* Begin *

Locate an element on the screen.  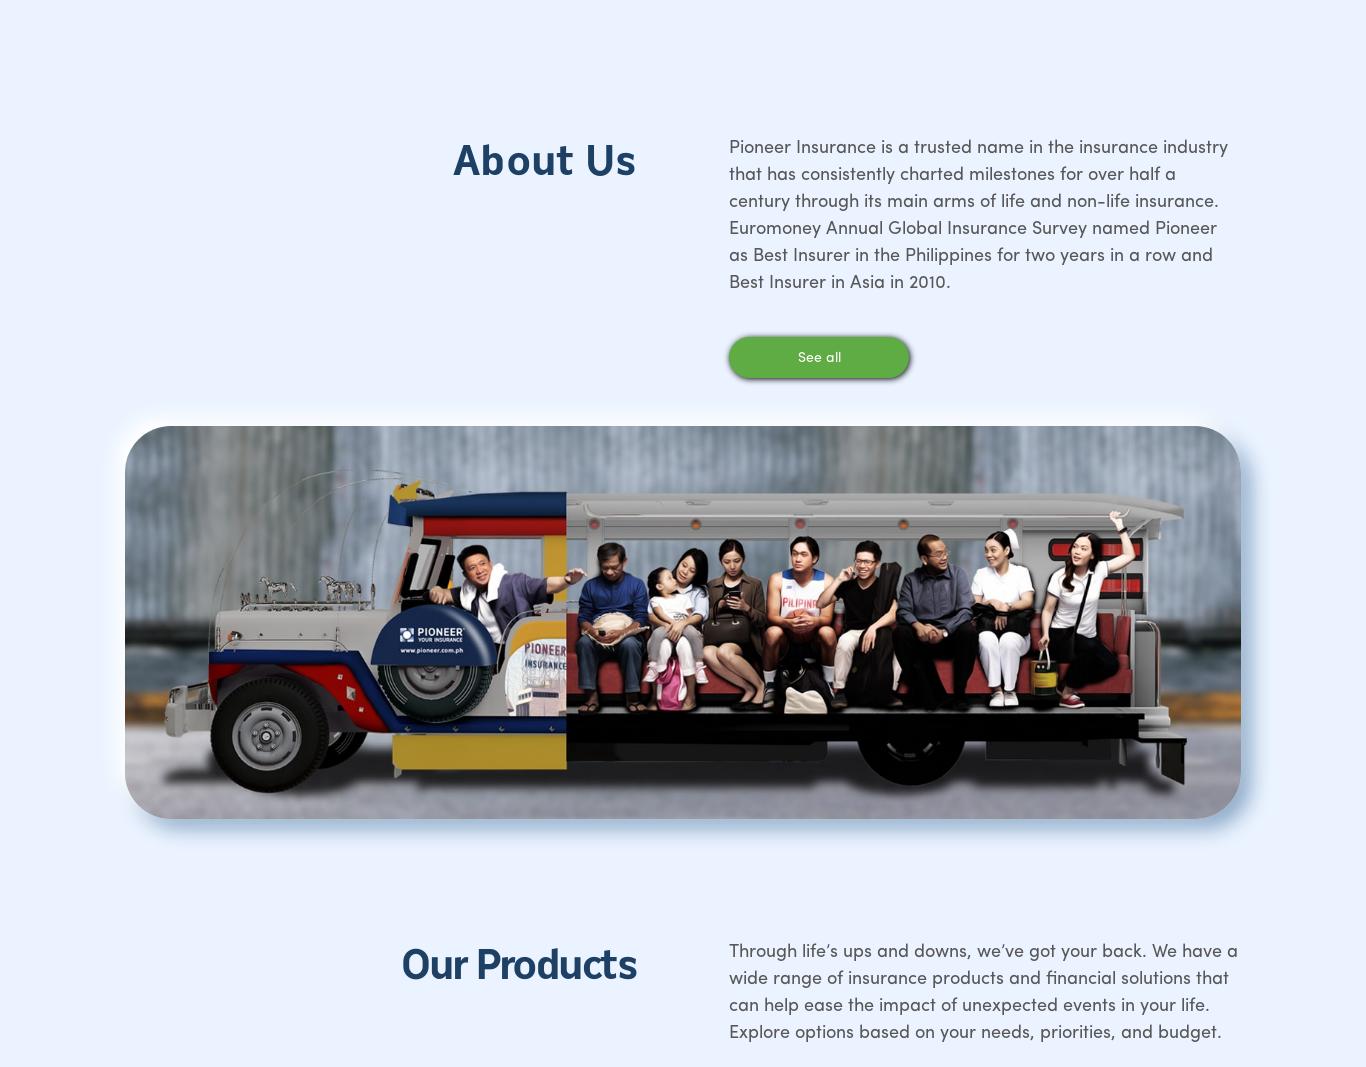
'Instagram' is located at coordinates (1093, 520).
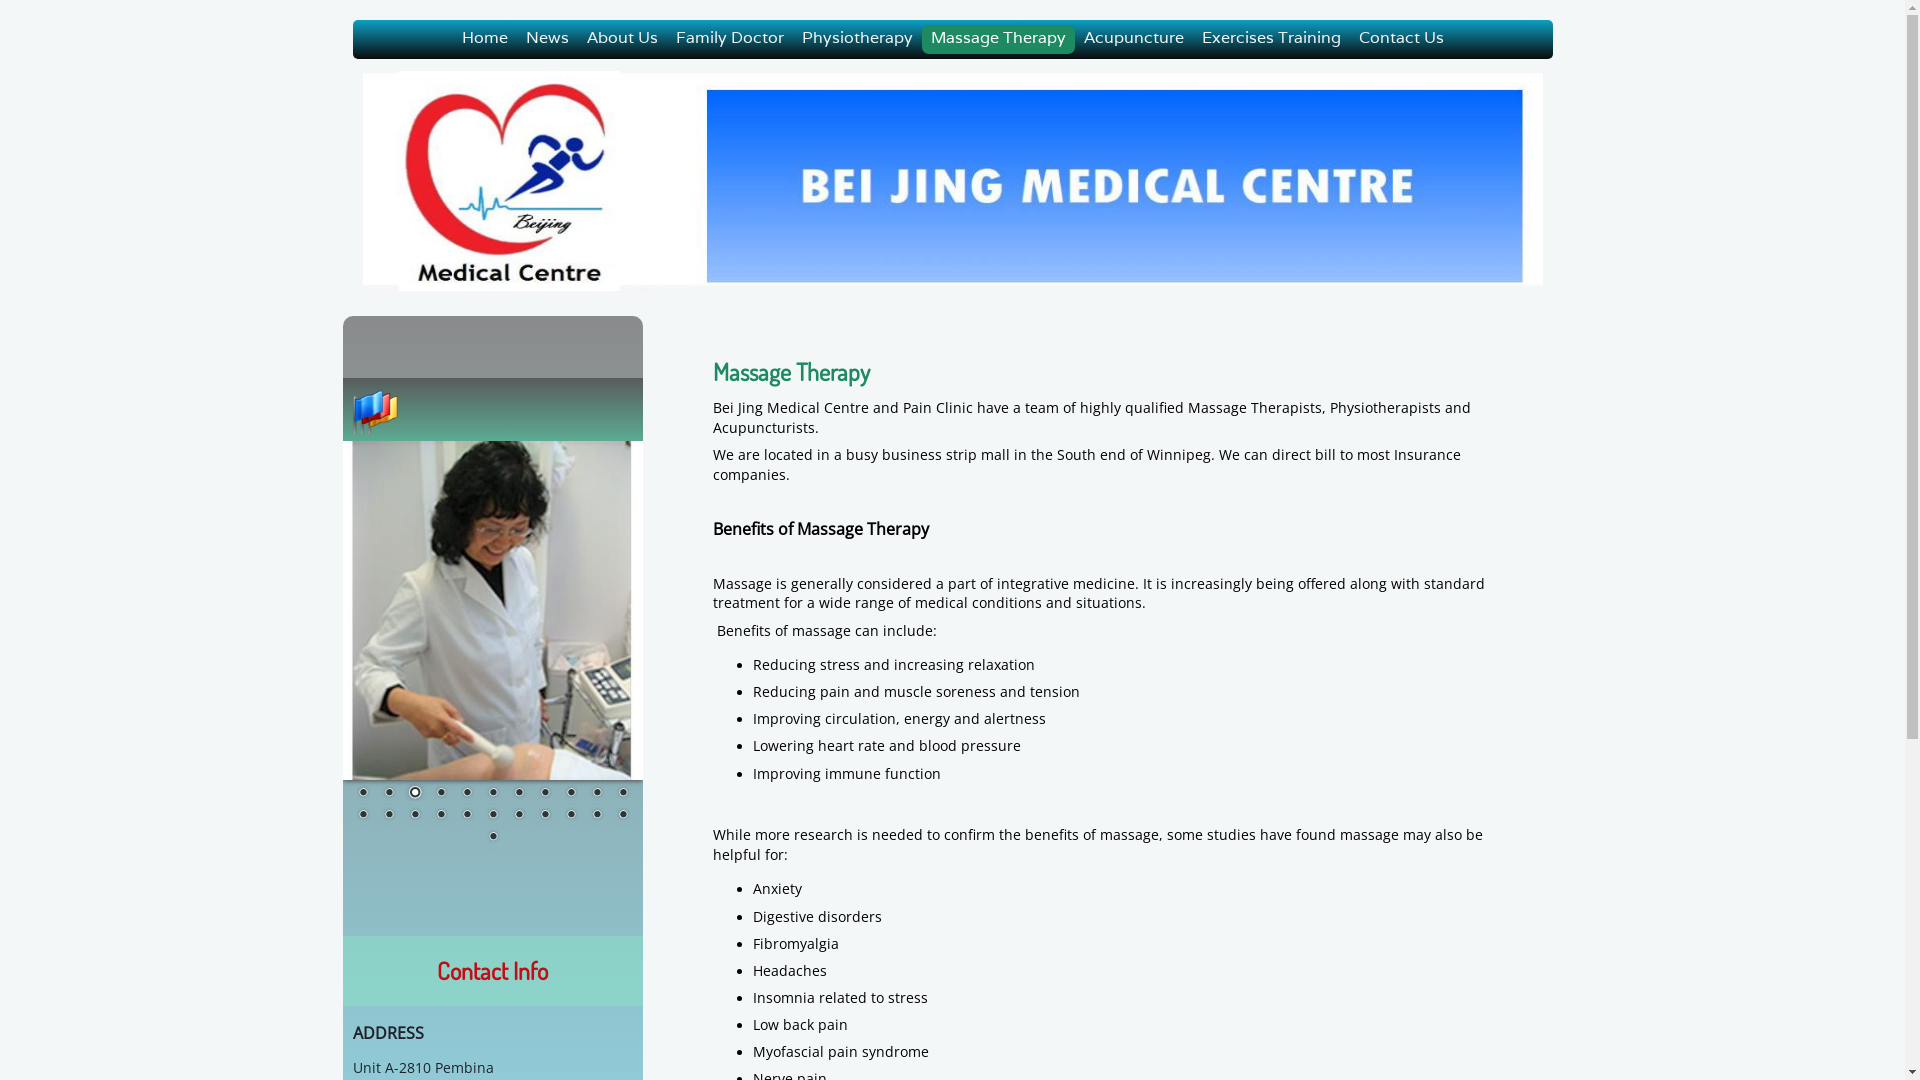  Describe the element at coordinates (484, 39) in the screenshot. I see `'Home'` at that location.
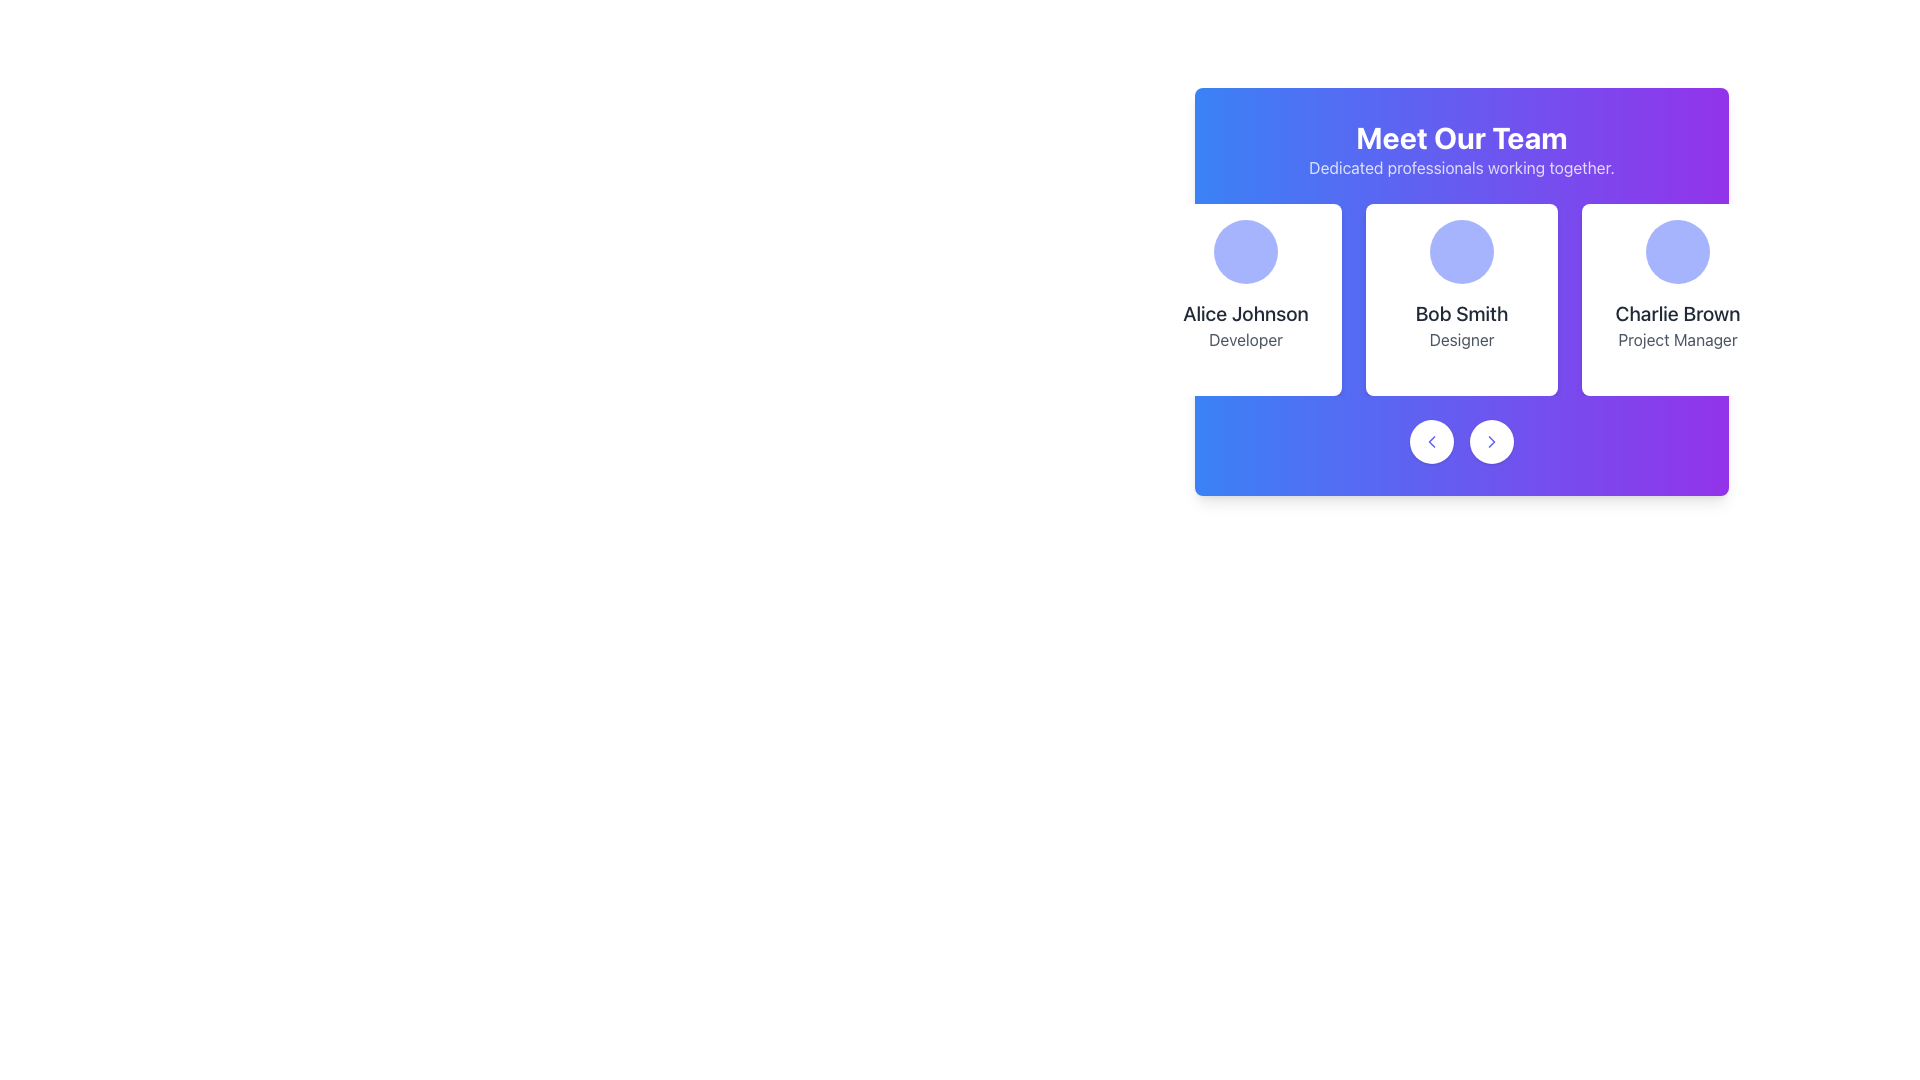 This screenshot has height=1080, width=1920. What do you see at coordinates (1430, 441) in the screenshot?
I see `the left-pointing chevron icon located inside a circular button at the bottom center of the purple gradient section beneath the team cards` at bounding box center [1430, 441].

* End *

• **Exercise**:
Gather each line of the records that contains the word "located", where case counts, and copy those lines in full.

• **Completed exercise**:
'Instagram' is located at coordinates (1093, 520).
I see `the left-pointing chevron icon located inside a circular button at the bottom center of the purple gradient section beneath the team cards` at bounding box center [1430, 441].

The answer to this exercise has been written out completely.